(Entries taken from a collection)
=== Begin Enclosure ===
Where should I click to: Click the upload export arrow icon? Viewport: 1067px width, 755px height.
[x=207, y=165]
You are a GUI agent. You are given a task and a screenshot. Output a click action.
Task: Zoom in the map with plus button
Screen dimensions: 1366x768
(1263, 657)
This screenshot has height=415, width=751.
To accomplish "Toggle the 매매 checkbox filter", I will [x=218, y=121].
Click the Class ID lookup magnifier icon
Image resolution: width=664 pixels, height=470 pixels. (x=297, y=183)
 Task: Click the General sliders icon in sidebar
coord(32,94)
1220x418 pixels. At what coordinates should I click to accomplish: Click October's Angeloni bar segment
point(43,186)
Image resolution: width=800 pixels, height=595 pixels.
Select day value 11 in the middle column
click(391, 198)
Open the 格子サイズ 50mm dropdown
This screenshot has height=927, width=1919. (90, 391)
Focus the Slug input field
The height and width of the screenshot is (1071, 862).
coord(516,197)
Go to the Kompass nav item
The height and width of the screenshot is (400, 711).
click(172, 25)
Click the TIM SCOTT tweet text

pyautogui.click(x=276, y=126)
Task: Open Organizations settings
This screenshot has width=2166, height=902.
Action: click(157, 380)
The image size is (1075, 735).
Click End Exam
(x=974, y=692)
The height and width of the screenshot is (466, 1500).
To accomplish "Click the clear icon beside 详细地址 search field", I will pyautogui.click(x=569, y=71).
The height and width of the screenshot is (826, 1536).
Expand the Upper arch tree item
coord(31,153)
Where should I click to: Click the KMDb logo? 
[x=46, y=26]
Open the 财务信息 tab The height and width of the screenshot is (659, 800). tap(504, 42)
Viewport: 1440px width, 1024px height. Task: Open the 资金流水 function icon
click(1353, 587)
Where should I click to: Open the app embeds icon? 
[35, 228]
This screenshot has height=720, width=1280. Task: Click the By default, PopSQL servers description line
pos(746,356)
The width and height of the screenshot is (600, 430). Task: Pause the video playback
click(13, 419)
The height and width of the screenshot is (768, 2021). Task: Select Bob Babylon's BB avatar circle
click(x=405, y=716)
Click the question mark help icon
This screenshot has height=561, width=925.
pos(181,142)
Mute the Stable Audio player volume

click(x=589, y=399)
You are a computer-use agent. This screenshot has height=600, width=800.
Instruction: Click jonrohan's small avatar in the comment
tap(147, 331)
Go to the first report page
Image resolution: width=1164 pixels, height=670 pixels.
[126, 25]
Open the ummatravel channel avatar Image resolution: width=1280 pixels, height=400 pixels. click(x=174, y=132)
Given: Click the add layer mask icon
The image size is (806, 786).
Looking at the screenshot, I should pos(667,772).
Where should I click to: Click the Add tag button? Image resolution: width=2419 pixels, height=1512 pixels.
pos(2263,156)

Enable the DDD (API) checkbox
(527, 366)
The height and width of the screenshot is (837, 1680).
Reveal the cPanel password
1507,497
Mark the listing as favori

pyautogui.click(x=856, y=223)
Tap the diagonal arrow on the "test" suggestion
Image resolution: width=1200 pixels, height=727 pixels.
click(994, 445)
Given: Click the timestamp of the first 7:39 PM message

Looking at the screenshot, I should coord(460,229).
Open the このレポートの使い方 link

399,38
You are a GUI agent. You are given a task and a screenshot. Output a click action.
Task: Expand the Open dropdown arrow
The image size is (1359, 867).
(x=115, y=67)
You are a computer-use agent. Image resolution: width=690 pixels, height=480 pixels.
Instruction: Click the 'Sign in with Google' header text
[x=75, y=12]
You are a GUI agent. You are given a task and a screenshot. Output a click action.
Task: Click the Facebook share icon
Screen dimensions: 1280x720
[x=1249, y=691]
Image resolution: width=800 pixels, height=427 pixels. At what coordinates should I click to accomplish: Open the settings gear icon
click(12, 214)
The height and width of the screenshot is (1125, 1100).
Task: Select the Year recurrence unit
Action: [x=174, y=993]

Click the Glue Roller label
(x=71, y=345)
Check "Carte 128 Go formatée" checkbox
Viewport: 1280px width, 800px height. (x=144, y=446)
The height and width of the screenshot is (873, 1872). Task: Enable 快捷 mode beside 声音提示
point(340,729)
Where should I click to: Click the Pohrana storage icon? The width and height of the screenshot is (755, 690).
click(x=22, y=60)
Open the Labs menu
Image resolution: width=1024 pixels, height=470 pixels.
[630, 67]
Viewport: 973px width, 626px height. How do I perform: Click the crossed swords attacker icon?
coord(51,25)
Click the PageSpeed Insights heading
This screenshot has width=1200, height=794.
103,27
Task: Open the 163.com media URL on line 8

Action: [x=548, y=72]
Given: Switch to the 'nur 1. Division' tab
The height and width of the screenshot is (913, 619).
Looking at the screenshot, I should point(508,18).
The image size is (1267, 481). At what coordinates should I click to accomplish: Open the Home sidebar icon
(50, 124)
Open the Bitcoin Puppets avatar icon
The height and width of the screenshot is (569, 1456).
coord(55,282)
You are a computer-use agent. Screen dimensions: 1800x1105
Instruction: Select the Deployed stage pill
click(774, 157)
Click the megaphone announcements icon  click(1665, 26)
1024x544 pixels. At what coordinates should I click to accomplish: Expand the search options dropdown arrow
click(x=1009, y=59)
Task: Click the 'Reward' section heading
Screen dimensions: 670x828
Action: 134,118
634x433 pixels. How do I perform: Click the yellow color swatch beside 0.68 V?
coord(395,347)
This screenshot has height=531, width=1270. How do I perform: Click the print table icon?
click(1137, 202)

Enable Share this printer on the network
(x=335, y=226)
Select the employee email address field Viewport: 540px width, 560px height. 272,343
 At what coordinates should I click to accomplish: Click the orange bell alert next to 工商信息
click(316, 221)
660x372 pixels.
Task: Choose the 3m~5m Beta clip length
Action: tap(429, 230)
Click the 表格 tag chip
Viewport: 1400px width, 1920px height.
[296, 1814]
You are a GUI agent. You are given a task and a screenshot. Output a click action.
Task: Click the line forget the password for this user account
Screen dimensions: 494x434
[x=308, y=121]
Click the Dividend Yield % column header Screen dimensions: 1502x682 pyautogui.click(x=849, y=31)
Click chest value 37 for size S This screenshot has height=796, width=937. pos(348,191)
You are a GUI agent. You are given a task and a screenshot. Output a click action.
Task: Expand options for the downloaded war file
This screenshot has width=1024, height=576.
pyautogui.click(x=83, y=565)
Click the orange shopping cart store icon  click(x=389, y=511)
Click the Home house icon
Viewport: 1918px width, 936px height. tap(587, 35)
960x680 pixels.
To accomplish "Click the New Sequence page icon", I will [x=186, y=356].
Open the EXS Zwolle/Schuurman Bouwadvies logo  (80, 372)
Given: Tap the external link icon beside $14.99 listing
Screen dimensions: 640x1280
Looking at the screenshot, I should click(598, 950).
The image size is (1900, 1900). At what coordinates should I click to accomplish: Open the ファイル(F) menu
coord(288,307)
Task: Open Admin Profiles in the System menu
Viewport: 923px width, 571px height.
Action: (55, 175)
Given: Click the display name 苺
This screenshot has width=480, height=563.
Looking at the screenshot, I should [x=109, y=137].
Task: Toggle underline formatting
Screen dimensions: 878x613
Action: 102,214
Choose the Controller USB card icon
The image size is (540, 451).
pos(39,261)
=== End Enclosure ===
▶ _Assignment_:
Reproduce all the data precisely, word for word.

▶ _Task answer_:
Where should I click to: Click the upload export arrow icon? Viewport: 1067px width, 755px height.
[x=207, y=165]
You are a GUI agent. You are given a task and a screenshot. Output a click action.
Task: Zoom in the map with plus button
Screen dimensions: 1366x768
(1263, 657)
This screenshot has height=415, width=751.
To accomplish "Toggle the 매매 checkbox filter", I will [x=218, y=121].
Click the Class ID lookup magnifier icon
Image resolution: width=664 pixels, height=470 pixels. (x=297, y=183)
 Task: Click the General sliders icon in sidebar
coord(32,94)
1220x418 pixels. At what coordinates should I click to accomplish: Click October's Angeloni bar segment
point(43,186)
Image resolution: width=800 pixels, height=595 pixels.
Select day value 11 in the middle column
click(391, 198)
Open the 格子サイズ 50mm dropdown
This screenshot has height=927, width=1919. (90, 391)
Focus the Slug input field
The height and width of the screenshot is (1071, 862).
coord(516,197)
Go to the Kompass nav item
The height and width of the screenshot is (400, 711).
click(172, 25)
Click the TIM SCOTT tweet text

pyautogui.click(x=276, y=126)
Task: Open Organizations settings
This screenshot has width=2166, height=902.
Action: click(157, 380)
The image size is (1075, 735).
Click End Exam
(x=974, y=692)
The height and width of the screenshot is (466, 1500).
To accomplish "Click the clear icon beside 详细地址 search field", I will pyautogui.click(x=569, y=71).
The height and width of the screenshot is (826, 1536).
Expand the Upper arch tree item
coord(31,153)
Where should I click to: Click the KMDb logo? 
[x=46, y=26]
Open the 财务信息 tab The height and width of the screenshot is (659, 800). tap(504, 42)
Viewport: 1440px width, 1024px height. Task: Open the 资金流水 function icon
click(1353, 587)
Where should I click to: Open the app embeds icon? 
[35, 228]
This screenshot has height=720, width=1280. Task: Click the By default, PopSQL servers description line
pos(746,356)
The width and height of the screenshot is (600, 430). Task: Pause the video playback
click(13, 419)
The height and width of the screenshot is (768, 2021). Task: Select Bob Babylon's BB avatar circle
click(x=405, y=716)
Click the question mark help icon
This screenshot has height=561, width=925.
pos(181,142)
Mute the Stable Audio player volume

click(x=589, y=399)
You are a computer-use agent. This screenshot has height=600, width=800.
Instruction: Click jonrohan's small avatar in the comment
tap(147, 331)
Go to the first report page
Image resolution: width=1164 pixels, height=670 pixels.
[126, 25]
Open the ummatravel channel avatar Image resolution: width=1280 pixels, height=400 pixels. click(x=174, y=132)
Given: Click the add layer mask icon
The image size is (806, 786).
Looking at the screenshot, I should pos(667,772).
Where should I click to: Click the Add tag button? Image resolution: width=2419 pixels, height=1512 pixels.
pos(2263,156)

Enable the DDD (API) checkbox
(527, 366)
The height and width of the screenshot is (837, 1680).
Reveal the cPanel password
1507,497
Mark the listing as favori

pyautogui.click(x=856, y=223)
Tap the diagonal arrow on the "test" suggestion
Image resolution: width=1200 pixels, height=727 pixels.
click(994, 445)
Given: Click the timestamp of the first 7:39 PM message

Looking at the screenshot, I should coord(460,229).
Open the このレポートの使い方 link

399,38
You are a GUI agent. You are given a task and a screenshot. Output a click action.
Task: Expand the Open dropdown arrow
The image size is (1359, 867).
(x=115, y=67)
You are a computer-use agent. Image resolution: width=690 pixels, height=480 pixels.
Instruction: Click the 'Sign in with Google' header text
[x=75, y=12]
You are a GUI agent. You are given a task and a screenshot. Output a click action.
Task: Click the Facebook share icon
Screen dimensions: 1280x720
[x=1249, y=691]
Image resolution: width=800 pixels, height=427 pixels. At what coordinates should I click to accomplish: Open the settings gear icon
click(12, 214)
The height and width of the screenshot is (1125, 1100).
Task: Select the Year recurrence unit
Action: [x=174, y=993]

Click the Glue Roller label
(x=71, y=345)
Check "Carte 128 Go formatée" checkbox
Viewport: 1280px width, 800px height. (x=144, y=446)
The height and width of the screenshot is (873, 1872). Task: Enable 快捷 mode beside 声音提示
point(340,729)
Where should I click to: Click the Pohrana storage icon? The width and height of the screenshot is (755, 690).
click(x=22, y=60)
Open the Labs menu
Image resolution: width=1024 pixels, height=470 pixels.
[630, 67]
Viewport: 973px width, 626px height. How do I perform: Click the crossed swords attacker icon?
coord(51,25)
Click the PageSpeed Insights heading
This screenshot has width=1200, height=794.
103,27
Task: Open the 163.com media URL on line 8

Action: [x=548, y=72]
Given: Switch to the 'nur 1. Division' tab
The height and width of the screenshot is (913, 619).
Looking at the screenshot, I should point(508,18).
The image size is (1267, 481). At what coordinates should I click to accomplish: Open the Home sidebar icon
(50, 124)
Open the Bitcoin Puppets avatar icon
The height and width of the screenshot is (569, 1456).
coord(55,282)
You are a computer-use agent. Screen dimensions: 1800x1105
Instruction: Select the Deployed stage pill
click(774, 157)
Click the megaphone announcements icon  click(1665, 26)
1024x544 pixels. At what coordinates should I click to accomplish: Expand the search options dropdown arrow
click(x=1009, y=59)
Task: Click the 'Reward' section heading
Screen dimensions: 670x828
Action: 134,118
634x433 pixels. How do I perform: Click the yellow color swatch beside 0.68 V?
coord(395,347)
This screenshot has height=531, width=1270. How do I perform: Click the print table icon?
click(1137, 202)

Enable Share this printer on the network
(x=335, y=226)
Select the employee email address field Viewport: 540px width, 560px height. 272,343
 At what coordinates should I click to accomplish: Click the orange bell alert next to 工商信息
click(316, 221)
660x372 pixels.
Task: Choose the 3m~5m Beta clip length
Action: tap(429, 230)
Click the 表格 tag chip
Viewport: 1400px width, 1920px height.
[296, 1814]
You are a GUI agent. You are given a task and a screenshot. Output a click action.
Task: Click the line forget the password for this user account
Screen dimensions: 494x434
[x=308, y=121]
Click the Dividend Yield % column header Screen dimensions: 1502x682 pyautogui.click(x=849, y=31)
Click chest value 37 for size S This screenshot has height=796, width=937. pos(348,191)
You are a GUI agent. You are given a task and a screenshot. Output a click action.
Task: Expand options for the downloaded war file
This screenshot has width=1024, height=576.
pyautogui.click(x=83, y=565)
Click the orange shopping cart store icon  click(x=389, y=511)
Click the Home house icon
Viewport: 1918px width, 936px height. tap(587, 35)
960x680 pixels.
To accomplish "Click the New Sequence page icon", I will [x=186, y=356].
Open the EXS Zwolle/Schuurman Bouwadvies logo  (80, 372)
Given: Tap the external link icon beside $14.99 listing
Screen dimensions: 640x1280
Looking at the screenshot, I should click(598, 950).
The image size is (1900, 1900). At what coordinates should I click to accomplish: Open the ファイル(F) menu
coord(288,307)
Task: Open Admin Profiles in the System menu
Viewport: 923px width, 571px height.
Action: (55, 175)
Given: Click the display name 苺
This screenshot has width=480, height=563.
Looking at the screenshot, I should [x=109, y=137].
Task: Toggle underline formatting
Screen dimensions: 878x613
Action: 102,214
Choose the Controller USB card icon
The image size is (540, 451).
pos(39,261)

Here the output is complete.